If the versed caused the ectopics to stop, does that mean that you were awake during the actual ablation? I bet that was fun!
Peter has stopped posting, and I really don't know what the final outcome was. I don't think he tried any ablations.
Having had PAF myself, I spent quite a while researching the condition and the triggers. Assuming the PAF is a result of a focus located in the left atrium and/or the pulmonary vein ostia, it may be that the electrical activity of a nerve involved in swallowing is near enough to a focus that its activity permits the focal signalling to reach the AV node and disrupt normal rhythm. This is a hypothesis, since it's a known fact that focal signalling is modulated by the state of the nervous system embedded in the cardiac tissue. Two different types of signals, one acting like a gate for the other one.
The bottom line is to discover the focus or foci responsible for your PAF...and to do this you need to map that left atrium and PV ostia. From your description, it is not clear that this was done.
BTW, an article in J. Electrocardiol. 1986 19(2), pp 193-6
describes a patient with a swallowing-induced paroxysmal SVT and the treatment that worked to cure it (surgical ablation).
Perhaps it's time to find a different EP.
-Arthur
Steph
Fortunately, the entire group who was responsible for taking care of me in the EP lab KNEW I wanted to be asleep! They kept introducing the versed and backing off...I don't remember any of the stuff they told me about. THANK GOD!
Good luck! Looks like Arthur provided you with a great source of information!

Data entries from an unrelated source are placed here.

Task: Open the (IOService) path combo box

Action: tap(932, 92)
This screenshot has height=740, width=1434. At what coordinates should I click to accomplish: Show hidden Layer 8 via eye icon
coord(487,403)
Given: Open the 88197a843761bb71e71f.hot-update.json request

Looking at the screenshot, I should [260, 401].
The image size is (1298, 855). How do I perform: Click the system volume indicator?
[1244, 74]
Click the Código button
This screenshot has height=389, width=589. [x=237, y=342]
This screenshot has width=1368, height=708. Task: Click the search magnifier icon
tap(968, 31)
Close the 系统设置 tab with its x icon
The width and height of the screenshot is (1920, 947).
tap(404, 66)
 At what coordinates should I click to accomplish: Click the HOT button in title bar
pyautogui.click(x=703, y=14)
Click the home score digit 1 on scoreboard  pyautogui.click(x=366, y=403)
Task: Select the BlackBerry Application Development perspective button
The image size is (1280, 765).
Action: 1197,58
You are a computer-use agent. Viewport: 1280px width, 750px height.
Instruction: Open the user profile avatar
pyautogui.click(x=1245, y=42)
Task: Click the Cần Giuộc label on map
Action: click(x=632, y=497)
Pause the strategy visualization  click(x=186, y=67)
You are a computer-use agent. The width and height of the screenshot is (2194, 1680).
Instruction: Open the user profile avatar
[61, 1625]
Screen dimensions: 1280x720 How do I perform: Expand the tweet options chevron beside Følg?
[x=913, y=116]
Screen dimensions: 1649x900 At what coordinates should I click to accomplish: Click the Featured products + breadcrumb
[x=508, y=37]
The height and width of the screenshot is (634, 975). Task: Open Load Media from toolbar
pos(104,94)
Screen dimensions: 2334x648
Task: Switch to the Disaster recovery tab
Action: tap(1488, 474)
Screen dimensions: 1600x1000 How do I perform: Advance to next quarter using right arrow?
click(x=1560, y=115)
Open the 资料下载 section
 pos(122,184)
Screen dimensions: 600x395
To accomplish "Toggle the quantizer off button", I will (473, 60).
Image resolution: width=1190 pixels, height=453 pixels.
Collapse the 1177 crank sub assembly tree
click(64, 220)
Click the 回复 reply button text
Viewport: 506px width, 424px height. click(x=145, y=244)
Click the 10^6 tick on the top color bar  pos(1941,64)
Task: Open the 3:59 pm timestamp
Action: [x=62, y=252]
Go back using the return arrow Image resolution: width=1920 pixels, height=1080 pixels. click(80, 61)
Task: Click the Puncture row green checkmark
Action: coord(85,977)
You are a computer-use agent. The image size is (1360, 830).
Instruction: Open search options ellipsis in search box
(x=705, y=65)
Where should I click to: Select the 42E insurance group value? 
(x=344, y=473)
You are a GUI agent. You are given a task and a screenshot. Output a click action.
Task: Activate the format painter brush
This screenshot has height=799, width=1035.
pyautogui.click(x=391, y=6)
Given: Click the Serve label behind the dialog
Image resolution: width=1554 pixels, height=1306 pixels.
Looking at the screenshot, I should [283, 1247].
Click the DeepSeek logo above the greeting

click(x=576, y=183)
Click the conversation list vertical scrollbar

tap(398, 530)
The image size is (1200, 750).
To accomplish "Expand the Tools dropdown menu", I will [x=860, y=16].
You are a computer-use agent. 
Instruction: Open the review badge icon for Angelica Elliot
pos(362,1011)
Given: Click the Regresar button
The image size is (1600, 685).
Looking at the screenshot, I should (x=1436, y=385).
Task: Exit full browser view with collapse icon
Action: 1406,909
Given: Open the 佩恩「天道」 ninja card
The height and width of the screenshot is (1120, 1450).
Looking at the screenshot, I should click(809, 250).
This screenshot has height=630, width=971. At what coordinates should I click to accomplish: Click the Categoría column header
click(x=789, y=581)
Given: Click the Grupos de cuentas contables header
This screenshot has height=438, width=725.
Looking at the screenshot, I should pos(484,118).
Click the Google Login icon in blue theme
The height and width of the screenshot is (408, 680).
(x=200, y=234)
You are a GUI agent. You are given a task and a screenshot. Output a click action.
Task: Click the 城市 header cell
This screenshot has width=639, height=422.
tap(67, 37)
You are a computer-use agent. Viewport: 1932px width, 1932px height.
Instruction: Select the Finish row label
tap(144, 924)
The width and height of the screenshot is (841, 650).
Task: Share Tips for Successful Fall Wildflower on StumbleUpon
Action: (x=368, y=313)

There is lots more to say but I will wait for contact before doing so. I do not check this forum often so the best way to start up a discussion is to email me directly at ***@****
Cheers
Peter
I do remember you mentioned GERD as a possible source of irritation, and of course, GERD is still considered as a controversial trigger for arrhythmias wihtin this forum. Regardless, it's great to hear that you are doing well!!!
-Arthur
My EP cardiologist also recommends high doses of magnesium to anyone suffering from heart arrhythmia and is watching clinical studies of flaxoil as well.